Polare Wechselwirkungen
Die Oberflächenenergie/-spannung einer Substanz ist auf unterschiedliche Wechselwirkungen zurückzuführen. Sie setzt sich aus einem dispersen und einem polaren Anteil zusammen. Polare Wechselwirkungen sind starke und weitreichende Wechselwirkungen zwischen Molekülen, die auf elektrostatischer Anziehung basieren. In vielen Molekülen ist die Ladung nicht gleichmäßig verteilt, sondern liegt in Form von Partialladungen vor. Ungleiche Ladungen ziehen sich an, wodurch es zu starken Wechselwirkungen zwischen den Ladungen kommt.
Es wird bei polaren Wechselwirkungen zwischen verschiedenen Beiträgen unterschieden, die unterschiedlich stark sind und eine unterschiedliche Reichweite haben. Die stärksten Wechselwirkungen liegen zwischen Ionen vor. Sie haben mit einer Abstandsabhängigkeit von 1/r auch eine sehr hohe Reichweite. Dann folgen die Wechselwirkungen zwischen einem permanenten Dipol und Ionen mit einer Abstandsabhängigkeit von 1/r². Deutlich schwächer sind die Dipol-Dipol-Wechselwirkungen. Hier hängt die Abstandsabhängigkeit davon ab, ob die Dipole frei rotieren können oder nicht. Ein Sonderfall der Dipol-Dipol-Wechselwirkungen sind die Wasserstoff-Brückenbindungen. Es handelt sich hierbei um sehr zielgerichtete Wechselwirkungen, die zwischen Wasserstoff-Atomen und negativen Partialladungen wirken. Diese starken Wechselwirkungen sind der Grund für die hohe Oberflächenspannung von Wasser. Wenn es keine permanenten Ladungen gibt, so können diese induziert werden. Diese dispersen Kräfte sind zwar viel schwächer als die polaren, aber sie spielen eine wichtige Rolle z.B. bei Kunststoffen.

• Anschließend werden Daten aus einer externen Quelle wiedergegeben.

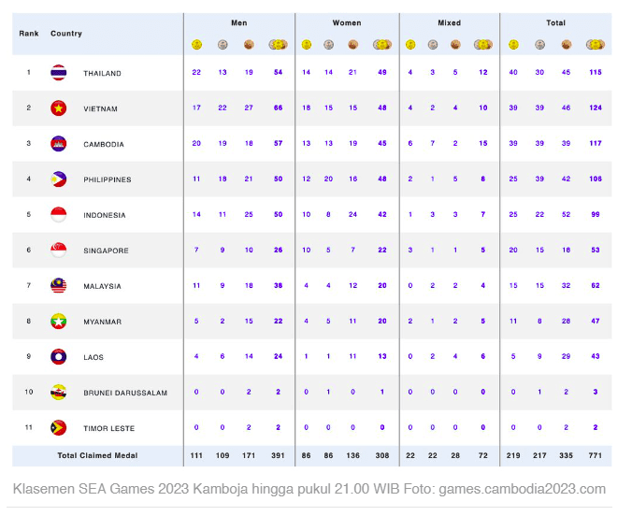The height and width of the screenshot is (516, 632).
Task: Click the Thailand flag icon
Action: click(x=58, y=73)
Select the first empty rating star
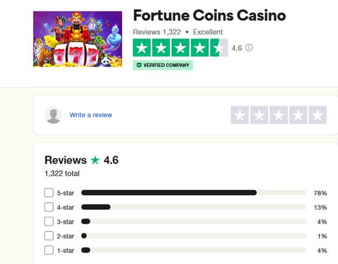The width and height of the screenshot is (338, 264). pyautogui.click(x=240, y=115)
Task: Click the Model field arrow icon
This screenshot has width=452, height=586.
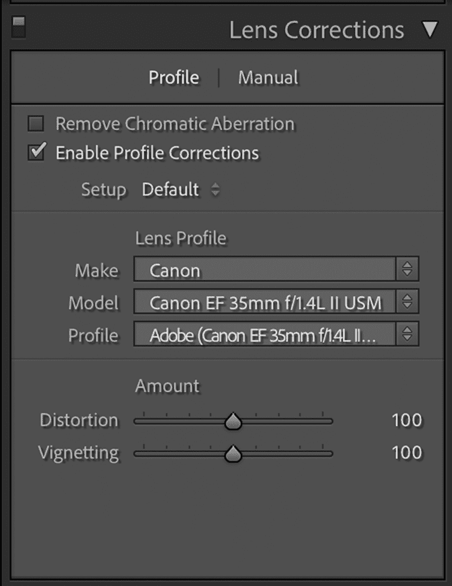Action: point(408,302)
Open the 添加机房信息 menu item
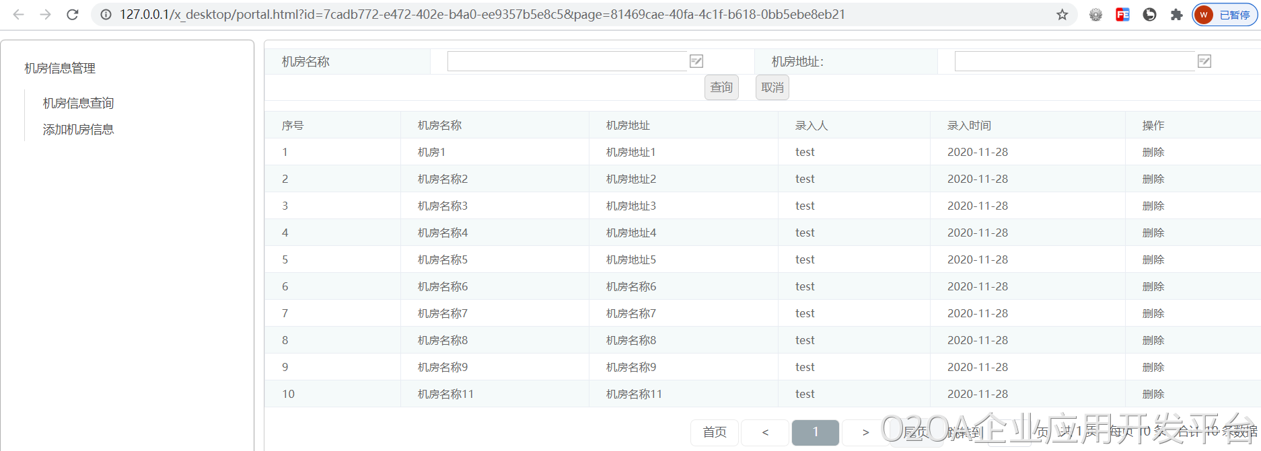This screenshot has width=1261, height=451. coord(78,130)
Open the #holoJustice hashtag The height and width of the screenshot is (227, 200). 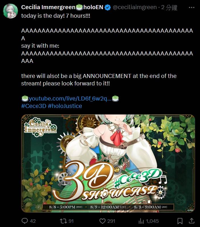(x=65, y=106)
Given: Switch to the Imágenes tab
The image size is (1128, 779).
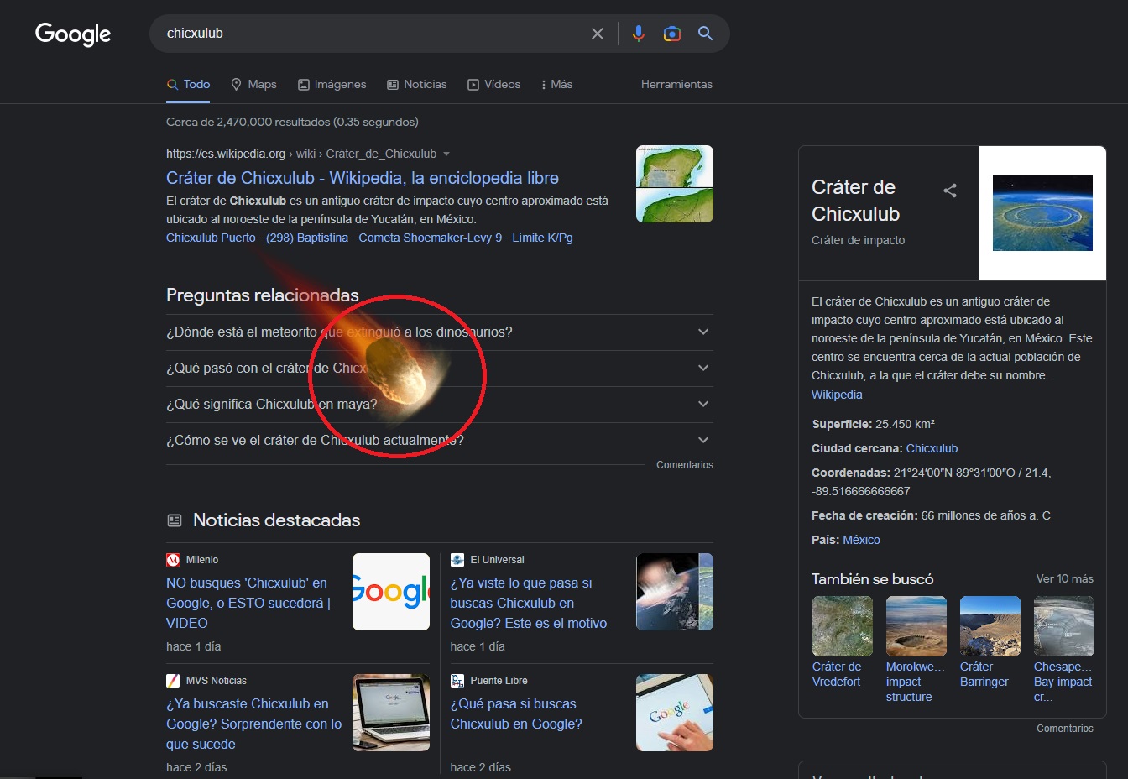Looking at the screenshot, I should tap(332, 84).
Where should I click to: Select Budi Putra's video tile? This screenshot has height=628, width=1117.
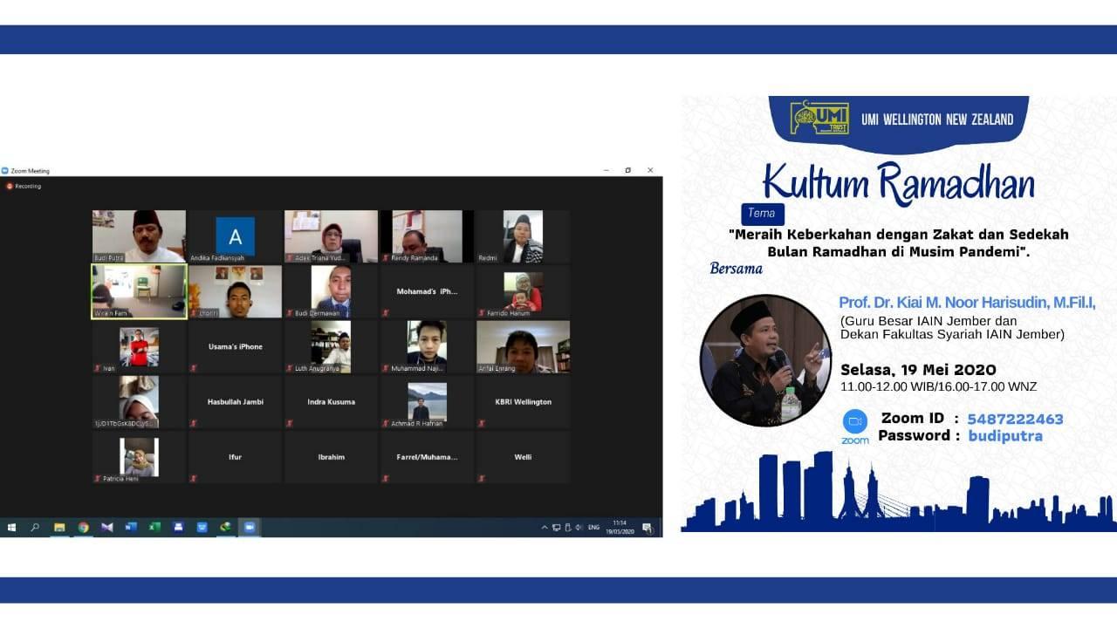139,236
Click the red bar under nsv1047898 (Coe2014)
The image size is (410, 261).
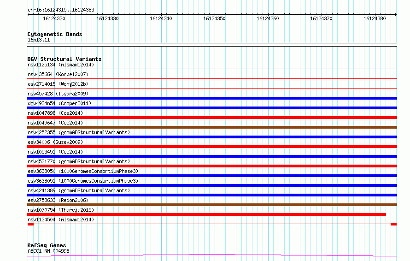[212, 118]
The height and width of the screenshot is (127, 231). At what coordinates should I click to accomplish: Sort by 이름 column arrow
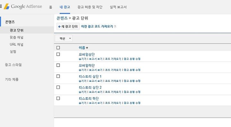tap(87, 48)
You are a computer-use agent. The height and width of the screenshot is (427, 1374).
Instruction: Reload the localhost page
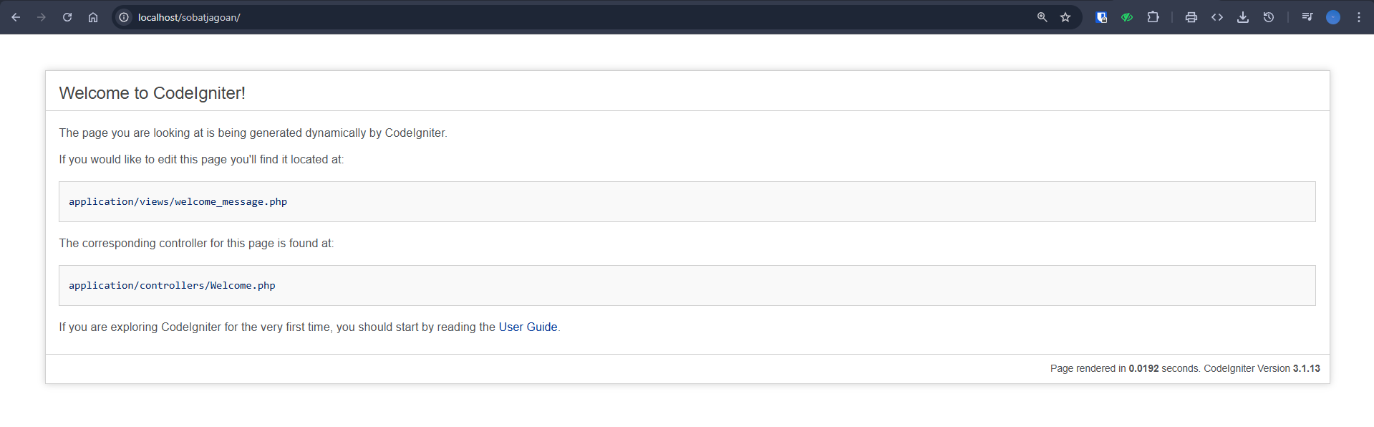coord(67,17)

Starke Wechselwirkungskräfte sind vor allem dann wichtig, wenn es um stabile Verbindungen geht. Während disperse Wechselwirkungen auch ohne permanente Dipole möglich sind, werden für polare Wechselwirkungen Ladungen benötigt. Insbesondere sogenannte niederenergetische Oberflächen mit einer niedrigen Oberflächenenergie und einem geringen polaren Anteil können oft ohne eine Vorbehandlung nicht weiterverarbeitet werden. Eine Möglichkeit der Vorbehandlung ist die Plasmabehandlung, bei der reaktiven Spezies feinste Verunreinigungen von der Oberfläche entfernen und zusätzlich die Oberfläche durch die Anlagerung polarer Gruppen funktionalisieren. Die polaren Gruppen tragen mit ihrem Dipolmoment zu den polaren Wechselwirkungen bei, was sich auch im polaren Anteil der Oberflächenenergie zeigt. In vielen Anwendungen hat es sich gezeigt, dass nur ein ausreichend großer polarer Anteil eine Benetzung von Oberflächen mit vielen Lacken, Klebern und sonstigen Stoffen ermöglicht.

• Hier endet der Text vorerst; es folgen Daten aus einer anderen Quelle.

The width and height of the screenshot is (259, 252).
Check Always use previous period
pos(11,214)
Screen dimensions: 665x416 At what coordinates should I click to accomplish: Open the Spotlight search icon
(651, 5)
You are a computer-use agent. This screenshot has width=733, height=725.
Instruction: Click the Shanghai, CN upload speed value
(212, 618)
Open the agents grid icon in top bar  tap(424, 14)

Es kann keine Substanzen geben, deren Oberflächenspannung/-energie nur polar ist, da disperse Wechselwirkungen bei allen Atomen und Molekülen vorkommen. Es gibt jedoch Substanzen, deren Oberflächenenergie/-spannung rein dispers ist, da sie keine polaren Gruppen besitzen.

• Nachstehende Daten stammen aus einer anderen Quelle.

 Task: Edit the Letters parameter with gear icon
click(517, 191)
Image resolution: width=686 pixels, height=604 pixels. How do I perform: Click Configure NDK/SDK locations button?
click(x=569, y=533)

Durch den Vergleich des dispersen und polaren Anteils zweier Phasen können Vorhersagen über deren Haftung aneinander abgeleitet werden. Je stärker die dispersen und polaren Anteile übereinstimmen, desto mehr Wechselwirkungsmöglichkeiten gibt es zwischen den Phasen und mit einer umso stärkeren Haftung ist dann zu rechnen (siehe Abbildung 1 und 2). Eine geringe Grenzflächenspannung/-energie zeigt sich bei einem hohen Wechselwirkungspotential zwischen zwei Phasen.